_EXERCISE REQUIREMENTS_
Rewrite the items below, replacing "At what coordinates should I click to accomplish:" with "Which point should I click to complete:" wherever it occurs and keeping everything else the same.

_GIVEN INFORMATION_

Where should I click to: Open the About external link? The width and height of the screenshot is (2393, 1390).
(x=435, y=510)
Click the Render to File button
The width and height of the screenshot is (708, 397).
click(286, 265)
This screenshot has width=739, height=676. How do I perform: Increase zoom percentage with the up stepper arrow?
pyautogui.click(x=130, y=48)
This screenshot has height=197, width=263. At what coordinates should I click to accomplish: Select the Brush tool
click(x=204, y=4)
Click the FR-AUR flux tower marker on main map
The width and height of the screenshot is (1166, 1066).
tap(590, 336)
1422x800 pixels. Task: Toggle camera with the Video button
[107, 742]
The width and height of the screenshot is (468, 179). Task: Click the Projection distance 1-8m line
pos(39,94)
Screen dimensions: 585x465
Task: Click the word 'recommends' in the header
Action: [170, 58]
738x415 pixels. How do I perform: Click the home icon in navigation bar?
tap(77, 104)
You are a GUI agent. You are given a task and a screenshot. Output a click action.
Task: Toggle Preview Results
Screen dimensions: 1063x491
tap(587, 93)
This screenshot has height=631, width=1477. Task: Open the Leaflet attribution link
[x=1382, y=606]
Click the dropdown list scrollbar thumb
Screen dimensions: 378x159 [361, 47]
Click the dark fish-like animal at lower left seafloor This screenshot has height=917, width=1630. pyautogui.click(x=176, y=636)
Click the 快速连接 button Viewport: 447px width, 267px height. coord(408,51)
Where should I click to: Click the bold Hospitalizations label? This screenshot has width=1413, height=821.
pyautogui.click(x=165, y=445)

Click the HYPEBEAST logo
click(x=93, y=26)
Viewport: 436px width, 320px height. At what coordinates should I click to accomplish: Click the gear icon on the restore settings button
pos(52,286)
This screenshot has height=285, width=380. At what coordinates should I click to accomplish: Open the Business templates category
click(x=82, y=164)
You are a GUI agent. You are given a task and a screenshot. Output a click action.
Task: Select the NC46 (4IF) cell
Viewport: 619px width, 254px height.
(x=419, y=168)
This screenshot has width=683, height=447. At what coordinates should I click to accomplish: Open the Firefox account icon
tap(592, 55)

_ANSWER TO THE TASK_
Where should I click to: Open the About external link? The width and height of the screenshot is (2393, 1390).
(x=435, y=510)
Click the Render to File button
The width and height of the screenshot is (708, 397).
click(286, 265)
This screenshot has width=739, height=676. How do I perform: Increase zoom percentage with the up stepper arrow?
pyautogui.click(x=130, y=48)
This screenshot has height=197, width=263. Which point should I click to complete: Select the Brush tool
click(x=204, y=4)
Click the FR-AUR flux tower marker on main map
The width and height of the screenshot is (1166, 1066).
tap(590, 336)
1422x800 pixels. Task: Toggle camera with the Video button
[107, 742]
The width and height of the screenshot is (468, 179). Task: Click the Projection distance 1-8m line
pos(39,94)
Screen dimensions: 585x465
Task: Click the word 'recommends' in the header
Action: [170, 58]
738x415 pixels. How do I perform: Click the home icon in navigation bar?
tap(77, 104)
You are a GUI agent. You are given a task and a screenshot. Output a click action.
Task: Toggle Preview Results
Screen dimensions: 1063x491
tap(587, 93)
This screenshot has height=631, width=1477. Task: Open the Leaflet attribution link
[x=1382, y=606]
Click the dropdown list scrollbar thumb
Screen dimensions: 378x159 [361, 47]
Click the dark fish-like animal at lower left seafloor This screenshot has height=917, width=1630. pyautogui.click(x=176, y=636)
Click the 快速连接 button Viewport: 447px width, 267px height. coord(408,51)
Where should I click to: Click the bold Hospitalizations label? This screenshot has width=1413, height=821.
pyautogui.click(x=165, y=445)

Click the HYPEBEAST logo
click(x=93, y=26)
Viewport: 436px width, 320px height. Which point should I click to complete: Click the gear icon on the restore settings button
pos(52,286)
This screenshot has height=285, width=380. Which point should I click to complete: Open the Business templates category
click(x=82, y=164)
You are a GUI agent. You are given a task and a screenshot. Output a click action.
Task: Select the NC46 (4IF) cell
Viewport: 619px width, 254px height.
(x=419, y=168)
This screenshot has width=683, height=447. Which point should I click to complete: Open the Firefox account icon
tap(592, 55)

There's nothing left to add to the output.